── Entries provided
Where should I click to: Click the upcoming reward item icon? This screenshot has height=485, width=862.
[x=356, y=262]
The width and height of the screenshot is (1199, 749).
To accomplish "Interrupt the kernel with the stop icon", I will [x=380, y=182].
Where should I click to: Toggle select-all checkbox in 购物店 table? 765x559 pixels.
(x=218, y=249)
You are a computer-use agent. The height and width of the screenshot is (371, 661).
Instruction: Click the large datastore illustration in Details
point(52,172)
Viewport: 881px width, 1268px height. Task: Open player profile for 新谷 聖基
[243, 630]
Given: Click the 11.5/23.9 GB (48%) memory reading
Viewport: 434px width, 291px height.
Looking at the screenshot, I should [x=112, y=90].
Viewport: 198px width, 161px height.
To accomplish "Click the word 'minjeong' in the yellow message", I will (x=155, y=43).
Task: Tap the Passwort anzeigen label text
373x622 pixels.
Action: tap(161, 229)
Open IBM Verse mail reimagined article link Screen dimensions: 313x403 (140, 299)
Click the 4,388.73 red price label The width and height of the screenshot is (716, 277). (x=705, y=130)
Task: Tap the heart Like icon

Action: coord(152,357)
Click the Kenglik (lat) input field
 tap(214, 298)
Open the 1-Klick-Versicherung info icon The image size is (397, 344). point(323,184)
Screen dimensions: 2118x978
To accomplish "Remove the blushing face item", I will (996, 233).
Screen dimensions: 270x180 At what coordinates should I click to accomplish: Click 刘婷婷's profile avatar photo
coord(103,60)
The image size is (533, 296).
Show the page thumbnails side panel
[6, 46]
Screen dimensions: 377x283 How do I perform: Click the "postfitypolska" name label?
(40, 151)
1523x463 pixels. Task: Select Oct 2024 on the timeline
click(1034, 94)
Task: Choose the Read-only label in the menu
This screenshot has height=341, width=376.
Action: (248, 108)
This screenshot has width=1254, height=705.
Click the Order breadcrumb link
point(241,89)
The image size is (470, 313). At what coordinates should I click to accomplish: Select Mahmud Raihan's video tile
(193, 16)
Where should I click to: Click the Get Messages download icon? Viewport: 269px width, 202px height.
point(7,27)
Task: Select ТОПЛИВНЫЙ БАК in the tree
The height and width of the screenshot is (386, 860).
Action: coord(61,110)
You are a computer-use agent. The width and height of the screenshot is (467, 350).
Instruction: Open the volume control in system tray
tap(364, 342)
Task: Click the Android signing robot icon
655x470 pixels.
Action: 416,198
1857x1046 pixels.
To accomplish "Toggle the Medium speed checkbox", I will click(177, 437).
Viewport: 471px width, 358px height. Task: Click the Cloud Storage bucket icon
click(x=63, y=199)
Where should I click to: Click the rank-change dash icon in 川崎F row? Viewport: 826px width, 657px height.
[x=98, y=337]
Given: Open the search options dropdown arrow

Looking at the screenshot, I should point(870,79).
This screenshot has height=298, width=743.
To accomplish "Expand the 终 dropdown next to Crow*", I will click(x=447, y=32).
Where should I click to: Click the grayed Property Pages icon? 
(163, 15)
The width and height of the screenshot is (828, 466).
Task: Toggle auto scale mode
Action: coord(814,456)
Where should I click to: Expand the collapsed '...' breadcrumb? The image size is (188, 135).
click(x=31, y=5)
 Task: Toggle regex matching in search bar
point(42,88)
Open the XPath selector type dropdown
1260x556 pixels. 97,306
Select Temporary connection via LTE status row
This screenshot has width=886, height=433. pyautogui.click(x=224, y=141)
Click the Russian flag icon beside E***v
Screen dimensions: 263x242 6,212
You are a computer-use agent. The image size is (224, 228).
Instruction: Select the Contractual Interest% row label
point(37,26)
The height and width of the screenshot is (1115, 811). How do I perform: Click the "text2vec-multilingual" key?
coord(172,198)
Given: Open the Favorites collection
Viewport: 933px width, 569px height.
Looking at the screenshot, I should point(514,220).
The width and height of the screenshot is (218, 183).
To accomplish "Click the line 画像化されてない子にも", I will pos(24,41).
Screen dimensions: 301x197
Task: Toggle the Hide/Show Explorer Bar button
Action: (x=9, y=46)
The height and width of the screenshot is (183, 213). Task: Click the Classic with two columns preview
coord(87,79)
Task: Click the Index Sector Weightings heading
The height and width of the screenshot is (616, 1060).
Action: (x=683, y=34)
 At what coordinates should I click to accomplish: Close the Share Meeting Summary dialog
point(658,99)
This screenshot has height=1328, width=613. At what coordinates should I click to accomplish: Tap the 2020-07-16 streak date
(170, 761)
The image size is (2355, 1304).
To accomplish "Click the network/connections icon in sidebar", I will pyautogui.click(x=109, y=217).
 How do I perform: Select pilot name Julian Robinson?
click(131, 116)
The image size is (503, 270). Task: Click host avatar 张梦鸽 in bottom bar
────
--- What is being asked ---
Can you rewrite only the stretch from the line containing "This screenshot has width=1254, height=705." through the line containing "click(x=63, y=199)", with "icon" replaced by "button" and everything else unchanged?

--- Solved problem ---
This screenshot has width=1254, height=705.
Click the Order breadcrumb link
point(241,89)
The image size is (470, 313). At what coordinates should I click to accomplish: Select Mahmud Raihan's video tile
(193, 16)
Where should I click to: Click the Get Messages download button? Viewport: 269px width, 202px height.
point(7,27)
Task: Select ТОПЛИВНЫЙ БАК in the tree
The height and width of the screenshot is (386, 860).
Action: coord(61,110)
You are a computer-use agent. The width and height of the screenshot is (467, 350).
Instruction: Open the volume control in system tray
tap(364, 342)
Task: Click the Android signing robot button
655x470 pixels.
Action: 416,198
1857x1046 pixels.
To accomplish "Toggle the Medium speed checkbox", I will click(177, 437).
Viewport: 471px width, 358px height. Task: Click the Cloud Storage bucket button
click(x=63, y=199)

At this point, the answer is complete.